> **Material provided**:
=-=-=

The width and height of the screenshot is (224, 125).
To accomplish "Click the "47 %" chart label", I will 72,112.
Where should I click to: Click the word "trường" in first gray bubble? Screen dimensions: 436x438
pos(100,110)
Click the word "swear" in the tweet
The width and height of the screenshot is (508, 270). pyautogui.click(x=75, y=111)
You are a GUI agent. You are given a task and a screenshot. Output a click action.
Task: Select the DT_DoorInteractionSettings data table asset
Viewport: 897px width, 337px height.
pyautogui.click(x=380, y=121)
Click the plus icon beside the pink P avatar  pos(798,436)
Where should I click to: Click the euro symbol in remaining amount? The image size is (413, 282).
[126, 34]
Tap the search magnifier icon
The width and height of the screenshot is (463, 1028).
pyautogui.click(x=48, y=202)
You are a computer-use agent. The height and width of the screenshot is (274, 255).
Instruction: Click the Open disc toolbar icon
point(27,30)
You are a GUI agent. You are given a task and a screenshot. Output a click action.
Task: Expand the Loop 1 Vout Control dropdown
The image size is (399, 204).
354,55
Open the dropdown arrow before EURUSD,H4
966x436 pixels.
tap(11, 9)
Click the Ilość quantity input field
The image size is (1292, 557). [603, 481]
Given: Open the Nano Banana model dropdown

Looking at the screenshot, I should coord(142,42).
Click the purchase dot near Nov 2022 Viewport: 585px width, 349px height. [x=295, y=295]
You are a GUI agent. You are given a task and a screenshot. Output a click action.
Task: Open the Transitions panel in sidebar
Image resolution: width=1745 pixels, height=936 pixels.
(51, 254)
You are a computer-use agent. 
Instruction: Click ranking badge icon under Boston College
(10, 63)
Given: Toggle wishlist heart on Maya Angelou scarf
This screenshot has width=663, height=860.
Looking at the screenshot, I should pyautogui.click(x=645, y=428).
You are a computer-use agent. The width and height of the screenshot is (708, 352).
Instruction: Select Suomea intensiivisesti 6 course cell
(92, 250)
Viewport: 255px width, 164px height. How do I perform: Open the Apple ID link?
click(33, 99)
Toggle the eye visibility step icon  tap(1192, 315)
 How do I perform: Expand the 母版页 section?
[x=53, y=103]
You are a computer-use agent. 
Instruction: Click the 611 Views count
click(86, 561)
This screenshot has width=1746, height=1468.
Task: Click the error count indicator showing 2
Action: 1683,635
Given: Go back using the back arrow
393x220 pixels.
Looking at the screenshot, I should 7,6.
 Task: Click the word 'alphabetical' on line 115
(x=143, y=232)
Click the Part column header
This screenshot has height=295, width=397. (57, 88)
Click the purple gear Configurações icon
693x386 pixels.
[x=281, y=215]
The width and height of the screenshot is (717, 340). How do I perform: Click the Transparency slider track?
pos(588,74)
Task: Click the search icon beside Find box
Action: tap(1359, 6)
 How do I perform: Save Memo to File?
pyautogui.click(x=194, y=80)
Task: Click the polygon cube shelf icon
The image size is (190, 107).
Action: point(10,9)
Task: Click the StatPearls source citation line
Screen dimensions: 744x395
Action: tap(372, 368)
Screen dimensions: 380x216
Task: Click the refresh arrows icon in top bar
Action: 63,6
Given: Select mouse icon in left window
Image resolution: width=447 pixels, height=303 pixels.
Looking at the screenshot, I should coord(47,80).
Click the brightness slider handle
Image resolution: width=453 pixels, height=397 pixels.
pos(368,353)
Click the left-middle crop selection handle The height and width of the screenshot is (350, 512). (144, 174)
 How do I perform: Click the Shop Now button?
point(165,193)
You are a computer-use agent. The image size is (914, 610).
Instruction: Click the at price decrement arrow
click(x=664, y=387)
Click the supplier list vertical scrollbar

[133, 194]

=-=-=

> **Goal of the exercise**:
Find "handle" in the preceding records. Copy each line that holds it.

> **Written answer**:
Click the brightness slider handle
Click the left-middle crop selection handle The height and width of the screenshot is (350, 512). (144, 174)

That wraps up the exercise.